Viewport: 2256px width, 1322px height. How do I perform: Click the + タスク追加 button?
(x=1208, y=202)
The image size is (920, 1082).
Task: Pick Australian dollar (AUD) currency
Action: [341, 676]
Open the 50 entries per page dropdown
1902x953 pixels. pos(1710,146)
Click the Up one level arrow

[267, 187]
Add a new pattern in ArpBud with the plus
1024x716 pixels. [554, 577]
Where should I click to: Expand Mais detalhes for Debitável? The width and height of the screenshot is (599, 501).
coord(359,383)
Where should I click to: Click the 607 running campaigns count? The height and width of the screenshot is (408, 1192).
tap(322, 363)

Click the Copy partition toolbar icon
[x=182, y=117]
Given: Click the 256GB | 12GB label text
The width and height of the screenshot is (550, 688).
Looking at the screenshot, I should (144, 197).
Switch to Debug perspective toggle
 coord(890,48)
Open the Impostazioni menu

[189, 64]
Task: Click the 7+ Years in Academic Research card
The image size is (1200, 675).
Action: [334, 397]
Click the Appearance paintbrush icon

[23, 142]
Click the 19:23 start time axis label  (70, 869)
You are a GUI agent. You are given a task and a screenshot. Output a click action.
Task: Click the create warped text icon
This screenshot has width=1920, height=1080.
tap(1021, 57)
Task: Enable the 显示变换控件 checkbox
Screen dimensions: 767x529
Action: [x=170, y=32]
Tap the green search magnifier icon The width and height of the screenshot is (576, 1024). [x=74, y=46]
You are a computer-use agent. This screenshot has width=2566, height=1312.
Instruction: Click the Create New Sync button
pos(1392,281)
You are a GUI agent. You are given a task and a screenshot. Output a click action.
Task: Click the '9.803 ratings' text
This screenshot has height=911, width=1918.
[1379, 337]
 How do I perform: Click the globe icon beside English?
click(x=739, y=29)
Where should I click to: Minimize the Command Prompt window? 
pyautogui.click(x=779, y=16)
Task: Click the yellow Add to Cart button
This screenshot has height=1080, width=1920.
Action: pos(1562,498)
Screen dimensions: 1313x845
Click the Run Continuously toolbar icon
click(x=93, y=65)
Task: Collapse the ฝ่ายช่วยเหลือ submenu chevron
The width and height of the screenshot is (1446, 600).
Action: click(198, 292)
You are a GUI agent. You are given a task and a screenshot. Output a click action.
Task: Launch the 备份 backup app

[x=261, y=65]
━━━━━━
EXERCISE DIRECTIONS
Copy out, word for word, the lines from the one containing "You are a computer-use" through the last line above, including both.

SOLUTION TO THIS PROBLEM
You are a computer-use agent. This screenshot has width=2566, height=1312.
Instruction: Click the Create New Sync button
pos(1392,281)
You are a GUI agent. You are given a task and a screenshot. Output a click action.
Task: Click the '9.803 ratings' text
This screenshot has height=911, width=1918.
[1379, 337]
 How do I perform: Click the globe icon beside English?
click(x=739, y=29)
Where should I click to: Minimize the Command Prompt window? 
pyautogui.click(x=779, y=16)
Task: Click the yellow Add to Cart button
This screenshot has height=1080, width=1920.
Action: pos(1562,498)
Screen dimensions: 1313x845
Click the Run Continuously toolbar icon
click(x=93, y=65)
Task: Collapse the ฝ่ายช่วยเหลือ submenu chevron
The width and height of the screenshot is (1446, 600).
Action: click(198, 292)
You are a GUI agent. You are given a task and a screenshot. Output a click action.
Task: Launch the 备份 backup app

[x=261, y=65]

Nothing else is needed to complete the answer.